TR was varied from 3-9 ms, the flip-angle from 1-30°. The RF-spoiling phase increment,
$$$\phi_0$$$, is not specified in the QIBA profile and several choices including 50°,
117°, 118.2°, and 150°7-9 were explored. The spoiling gradient, also not
specified by QIBA, was chosen along the slice-encoding direction, achieving $$$8\pi$$$
dephasing over a slice-thickness of 5 mm, with a duration of 1 ms. The tissue
diffusion constant was set to $$$D=0.001$$$ mm2/s. For the VFA-T1-Mapping,
the optimal pair of flip-angles10 was chosen for a T1 range from 200 - 2000 ms, yielding the angles 1.7°,
6° and 18.5°. For determination of noise propagation,
complex Gaussian noise was added to the simulated signals corresponding to
SNR=300 for FA=90° and TR>>T1, corresponding to a realistic SNR=13 for
FA=10°, TR=5 ms, T1=1000 ms. The noise figure, $$$\delta T_1$$$ is determined as the inter-quartile
range (IQR) of the T1-value distribution obtained from N=10000 realizations. The
result of the VFA-T1-mapping is used as T10 for the estimation of CA concentration.Results
The estimated T1 values in Figure 1 show significant bias, which depends on $$$\phi_0$$$ and reduces as TR increases, i.e. as the ratio TR/T2,
which determines the amount of unspoiled transverse magnetization, is reduced.
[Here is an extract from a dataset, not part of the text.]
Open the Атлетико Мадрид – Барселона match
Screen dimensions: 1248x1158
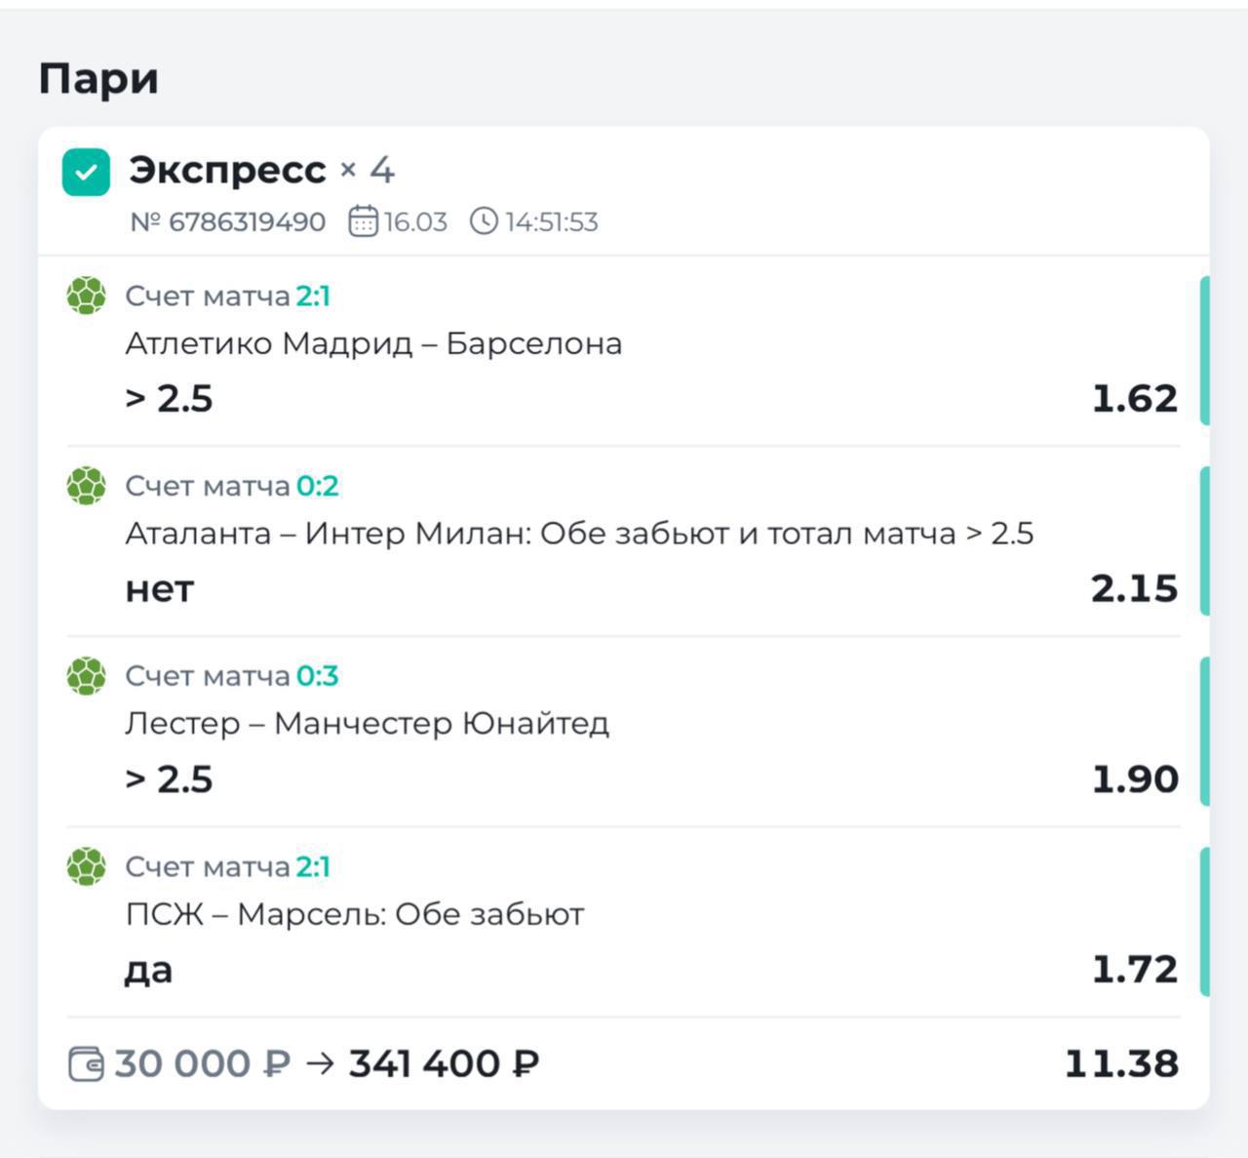tap(373, 343)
For the visualization of the SNR of T1-mapping in Figure 2, we define the reduction factor f by which the acquisition time for a single image volume is reduced when reducing TR while keeping all other parameters constant. Alternatively, the same reduction in acquisition time could be achieved using parallel imaging with an acceleration factor 1/f, while TR remains fixed, see dashed lines in Figure 2. Biases are also apparent in the
estimation of the contrast-agent concentration in Figure 3, again depending on TR and $$$\phi_0$$$.
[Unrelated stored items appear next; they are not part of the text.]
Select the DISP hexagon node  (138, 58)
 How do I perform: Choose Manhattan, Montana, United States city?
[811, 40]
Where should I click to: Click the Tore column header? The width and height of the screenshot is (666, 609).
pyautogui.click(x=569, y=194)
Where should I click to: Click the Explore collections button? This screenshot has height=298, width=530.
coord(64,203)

Primarily these are multiplicative biases, which would result in proportional systematic
errors in $$$k_{trans}$$$, the surrogate endpoint for the therapy follow-up measurements
discussed in the QIBA profile. In addition, nonlinear gain effects are present,
which will distort the measured concentration-time curve, leading to modeling
errors. These nonlinear gains can even change in sign as a function of TR and
flip-angle. Figure 4 shows the effect of acquisition time reduction on the SNR of CA concentration estimation. For smaller f, and for most $$$\phi_0$$$, a small improvement can be seen for the case of parallel imaging.
Discussion and Conclusion
Even the strict adherence to the QIBA profile does not guarantee that quantitative
results obtained from DCE-MRI data are easily comparable.
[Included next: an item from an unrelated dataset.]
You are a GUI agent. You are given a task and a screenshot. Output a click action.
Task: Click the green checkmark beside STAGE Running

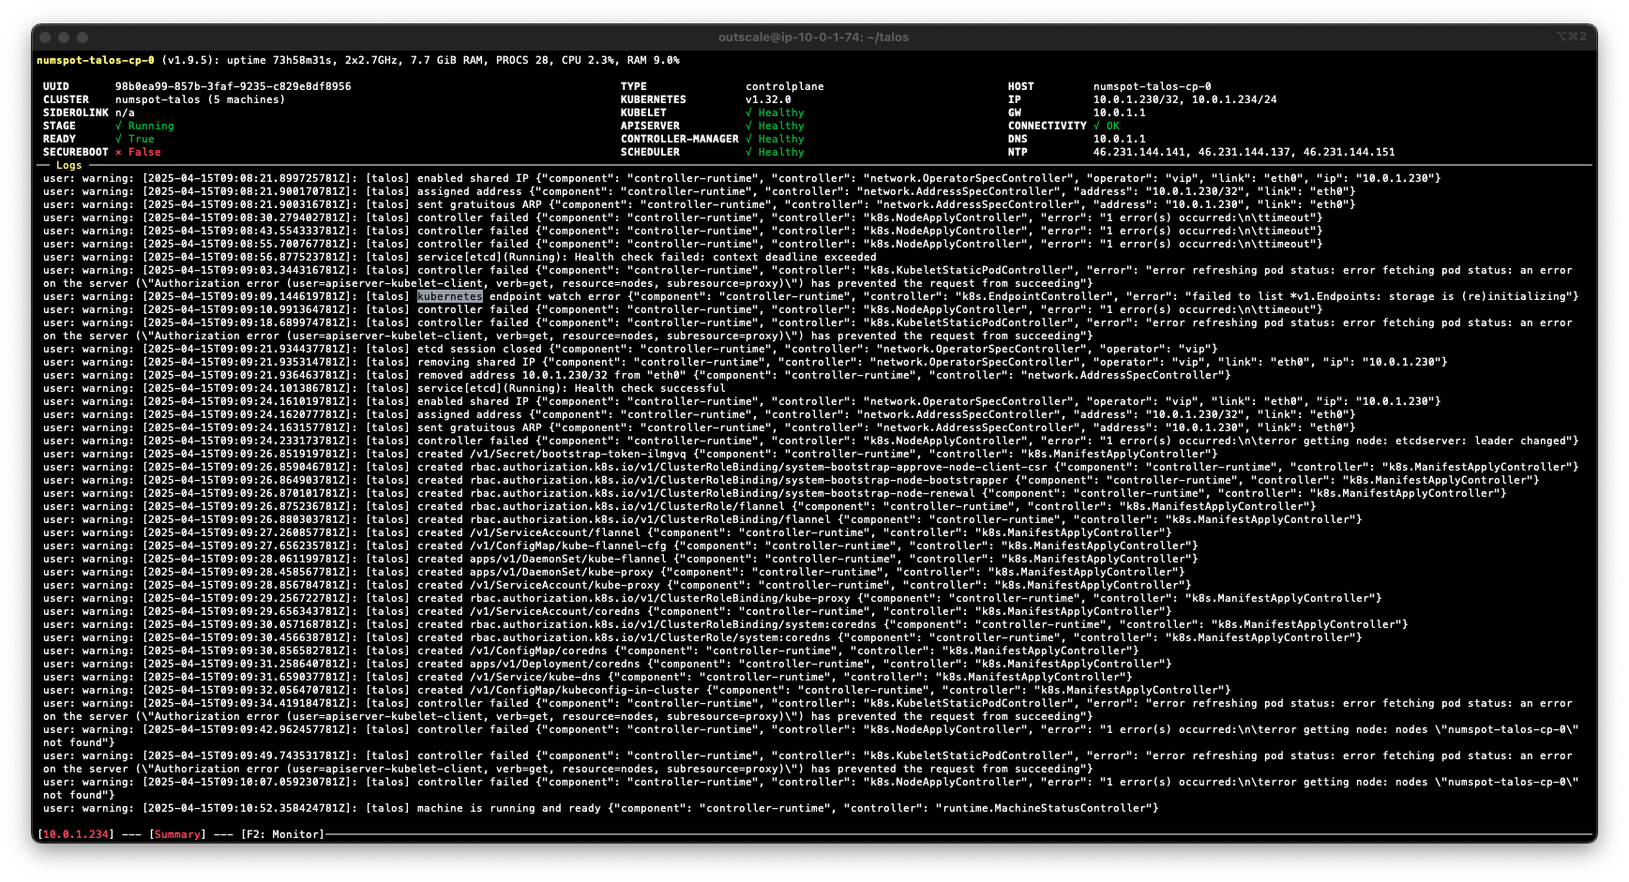coord(118,126)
Systematic errors are caused by incomplete spoiling of the transverse
magnetization in the steady-state, which is particularly relevant for sequences
with short TR. For the purpose of comparing results from different studies, this problem is augmented by the fact that at
least two essential sequence parameters, $$$\phi_0$$$ and the spoiling gradient area,
are neither restricted in the QIBA profile nor available after image
acquisition. Standardization could be improved by including specifications
for $$$\phi_0$$$ and the spoiling gradient area and direction,
as well as timing. In the interest of reproducibility and comparability, the exact
same sequence should be used for follow-up measurements, since even small
changes, e.g. 1 ms change in TR, can lead to significant changes. The main motivation to reduce TR in DCE-MRI is usually to achieve a sufficiently high spatio-temporal resolution. The results shown here suggest that, in view of biases in T1-mapping and SNR in the CA concentration measurement, it may be beneficial to use parallel imaging rather than reducing TR.